The wounds still fester today. The Pearl Roundabout that was the central focus of the street protests remains closed and blocked, a barren patch as greater Manama hums around it. Protests continue in some locations and veteran correspondents whose mistresses have been conflicts around the world recognize the distinctive perfume of tear gas.
Those 18 open seats are to be filled on Saturday and protestors have already vowed to shut down voter access to the polls. Police have said they are ready to be pro-active in limiting street disruptions. The script looks tense and plays right into the shorthand of the good-vs. -bad and no shades of gray.

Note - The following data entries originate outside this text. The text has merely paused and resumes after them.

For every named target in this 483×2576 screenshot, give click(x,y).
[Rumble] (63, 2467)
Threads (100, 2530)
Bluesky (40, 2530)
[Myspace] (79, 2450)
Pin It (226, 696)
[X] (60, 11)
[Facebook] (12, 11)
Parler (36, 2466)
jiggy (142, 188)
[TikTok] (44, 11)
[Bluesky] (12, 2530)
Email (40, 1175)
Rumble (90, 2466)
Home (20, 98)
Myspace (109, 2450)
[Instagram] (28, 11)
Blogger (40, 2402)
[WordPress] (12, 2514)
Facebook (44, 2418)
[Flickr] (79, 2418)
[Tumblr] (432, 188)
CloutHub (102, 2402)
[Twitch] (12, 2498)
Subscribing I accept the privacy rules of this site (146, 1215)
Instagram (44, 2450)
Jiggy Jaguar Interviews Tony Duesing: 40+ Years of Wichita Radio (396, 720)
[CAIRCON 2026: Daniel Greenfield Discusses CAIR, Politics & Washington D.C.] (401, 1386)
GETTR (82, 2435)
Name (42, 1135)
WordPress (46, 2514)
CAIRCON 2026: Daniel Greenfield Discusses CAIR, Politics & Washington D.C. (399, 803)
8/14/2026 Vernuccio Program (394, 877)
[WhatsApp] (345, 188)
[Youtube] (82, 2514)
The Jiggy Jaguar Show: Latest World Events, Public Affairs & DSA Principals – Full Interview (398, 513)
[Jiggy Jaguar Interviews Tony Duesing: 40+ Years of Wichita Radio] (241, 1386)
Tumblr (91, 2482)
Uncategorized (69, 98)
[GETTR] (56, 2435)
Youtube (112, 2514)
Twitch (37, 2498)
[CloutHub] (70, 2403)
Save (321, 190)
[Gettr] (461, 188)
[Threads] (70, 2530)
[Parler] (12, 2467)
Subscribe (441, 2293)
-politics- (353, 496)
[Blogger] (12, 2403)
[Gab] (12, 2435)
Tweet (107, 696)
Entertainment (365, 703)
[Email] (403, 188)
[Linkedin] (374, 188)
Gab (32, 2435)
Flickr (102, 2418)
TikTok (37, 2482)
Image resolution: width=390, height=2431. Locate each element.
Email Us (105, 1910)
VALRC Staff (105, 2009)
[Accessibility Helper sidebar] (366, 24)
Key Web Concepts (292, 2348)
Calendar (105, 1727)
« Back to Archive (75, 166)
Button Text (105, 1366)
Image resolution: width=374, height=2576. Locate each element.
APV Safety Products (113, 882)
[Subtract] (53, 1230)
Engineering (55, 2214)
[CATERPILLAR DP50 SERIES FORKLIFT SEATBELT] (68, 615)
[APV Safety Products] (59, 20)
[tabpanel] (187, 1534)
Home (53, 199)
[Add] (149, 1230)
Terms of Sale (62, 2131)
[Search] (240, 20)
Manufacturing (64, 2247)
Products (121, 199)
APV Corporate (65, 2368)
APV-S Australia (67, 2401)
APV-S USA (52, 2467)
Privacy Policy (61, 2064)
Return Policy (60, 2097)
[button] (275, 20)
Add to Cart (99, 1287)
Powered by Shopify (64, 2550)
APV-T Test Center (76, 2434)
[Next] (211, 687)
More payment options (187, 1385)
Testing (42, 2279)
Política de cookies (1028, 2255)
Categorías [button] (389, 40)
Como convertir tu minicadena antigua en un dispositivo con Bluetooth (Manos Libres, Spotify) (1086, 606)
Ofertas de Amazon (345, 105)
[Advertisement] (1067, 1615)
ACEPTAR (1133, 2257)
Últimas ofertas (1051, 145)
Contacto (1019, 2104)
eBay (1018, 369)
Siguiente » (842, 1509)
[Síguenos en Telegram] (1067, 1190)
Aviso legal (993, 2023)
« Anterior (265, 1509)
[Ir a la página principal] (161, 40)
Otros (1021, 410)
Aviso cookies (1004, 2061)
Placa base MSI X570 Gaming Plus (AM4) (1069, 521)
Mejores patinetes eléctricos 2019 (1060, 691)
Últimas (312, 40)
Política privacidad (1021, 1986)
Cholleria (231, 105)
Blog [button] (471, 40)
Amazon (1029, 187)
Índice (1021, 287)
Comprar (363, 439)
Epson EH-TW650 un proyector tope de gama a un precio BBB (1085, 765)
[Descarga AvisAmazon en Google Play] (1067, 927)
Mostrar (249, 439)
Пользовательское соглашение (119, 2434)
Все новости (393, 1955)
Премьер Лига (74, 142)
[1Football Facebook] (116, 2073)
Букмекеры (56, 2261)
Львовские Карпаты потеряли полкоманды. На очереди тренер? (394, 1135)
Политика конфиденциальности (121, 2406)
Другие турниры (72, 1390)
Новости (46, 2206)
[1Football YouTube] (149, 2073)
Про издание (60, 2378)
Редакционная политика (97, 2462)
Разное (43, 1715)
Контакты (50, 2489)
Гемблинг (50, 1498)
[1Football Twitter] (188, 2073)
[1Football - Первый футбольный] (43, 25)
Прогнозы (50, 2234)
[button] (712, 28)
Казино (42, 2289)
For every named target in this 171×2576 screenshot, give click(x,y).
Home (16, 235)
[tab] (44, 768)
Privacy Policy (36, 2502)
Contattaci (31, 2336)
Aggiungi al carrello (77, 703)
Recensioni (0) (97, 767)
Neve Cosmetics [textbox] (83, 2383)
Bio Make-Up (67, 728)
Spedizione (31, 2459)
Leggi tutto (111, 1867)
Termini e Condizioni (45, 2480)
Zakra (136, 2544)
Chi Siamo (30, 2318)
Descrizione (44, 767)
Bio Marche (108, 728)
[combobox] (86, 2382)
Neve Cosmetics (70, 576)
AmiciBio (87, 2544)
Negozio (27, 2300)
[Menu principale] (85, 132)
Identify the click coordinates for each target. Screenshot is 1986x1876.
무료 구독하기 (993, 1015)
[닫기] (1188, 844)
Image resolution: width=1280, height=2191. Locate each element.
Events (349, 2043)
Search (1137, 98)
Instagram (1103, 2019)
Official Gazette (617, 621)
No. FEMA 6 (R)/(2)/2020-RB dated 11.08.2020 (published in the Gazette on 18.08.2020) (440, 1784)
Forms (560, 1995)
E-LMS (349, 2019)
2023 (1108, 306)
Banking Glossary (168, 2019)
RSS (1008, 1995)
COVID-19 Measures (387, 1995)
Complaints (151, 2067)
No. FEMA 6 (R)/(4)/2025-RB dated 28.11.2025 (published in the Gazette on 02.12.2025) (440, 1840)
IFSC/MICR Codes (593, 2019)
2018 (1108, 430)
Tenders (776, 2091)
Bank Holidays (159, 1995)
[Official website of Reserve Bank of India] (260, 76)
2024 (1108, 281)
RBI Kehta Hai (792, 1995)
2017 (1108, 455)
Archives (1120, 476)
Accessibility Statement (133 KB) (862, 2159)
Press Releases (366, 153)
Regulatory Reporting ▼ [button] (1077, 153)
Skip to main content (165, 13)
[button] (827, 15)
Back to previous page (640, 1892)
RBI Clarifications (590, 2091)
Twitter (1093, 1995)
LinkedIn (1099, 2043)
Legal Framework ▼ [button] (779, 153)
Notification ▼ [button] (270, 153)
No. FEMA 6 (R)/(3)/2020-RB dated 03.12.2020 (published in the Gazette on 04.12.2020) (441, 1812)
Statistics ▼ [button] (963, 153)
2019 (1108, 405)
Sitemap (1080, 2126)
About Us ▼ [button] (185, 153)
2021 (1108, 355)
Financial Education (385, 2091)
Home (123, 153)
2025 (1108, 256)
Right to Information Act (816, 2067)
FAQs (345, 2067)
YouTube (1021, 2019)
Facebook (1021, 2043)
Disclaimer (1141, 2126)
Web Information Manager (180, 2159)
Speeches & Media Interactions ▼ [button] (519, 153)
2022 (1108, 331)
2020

Talking with Taqawi, Binrajab and their counterparts provide that gray, where the vast middle ground of Shia often work and believe in much of what their country is about. They want more progress in democratic reforms and more voices heard, but they are repelled by the destructive and seemingly personal actions of the minority on the streets.
“Sixty percent of the people are not sure what to do,” Binrajab said. They are afraid of what is happening to them, fearful of those who are the troublemakers.”
Binrajab is no government shill. He thinks the economic side “needs a lot of improvement” and there are social changes “required to (repair) the mess that we have had the past eight or nine years.”
Both he and Taqawi had their banners defaced and destroyed, their web sites hacked and have had personal threats made to their faces. Binrajab says he fully expects that the tent he uses for his nightly meeting with prospective voters – the Bahrain version of New Hampshire-style retail campaigning except with spicier food – will be burned down before Saturday’s vote. “I am glad I rented it,” he says with a smile.
Taqawi is one of four candidates already declared a winner after their opponents withdrew. She becomes just the second woman ever elected to the parliament.
“They thought I would be afraid. I was not,” she says. “They said if you really love Bahrain you would pull out, that I was a traitor and not representative of the martyrs and injured, and that I was bought by the government.”
She said the attacks only increased her determination. “It’s our right, especially we as women. Bahrain is a country of laws and you have to step out and speak about it,” she says. “We live in a democracy, no one tells us what to do.”
Taqawi is used to breaking ground. She helped coached Bahrain’s national female teams in soccer and swimming to elite levels and already says she would like to continue her new political career by becoming a national minister in the future.
She has already started to work. “Some of the people who lost jobs asked for these document and called for help,” she said. “I am trying to see a way to return the back to jobs.”
Her only regret about being unopposed is “I won’t get to see how many people would vote for me.”
Tom Squitieri is a journalist and is also working with the Bahrain government on media awareness.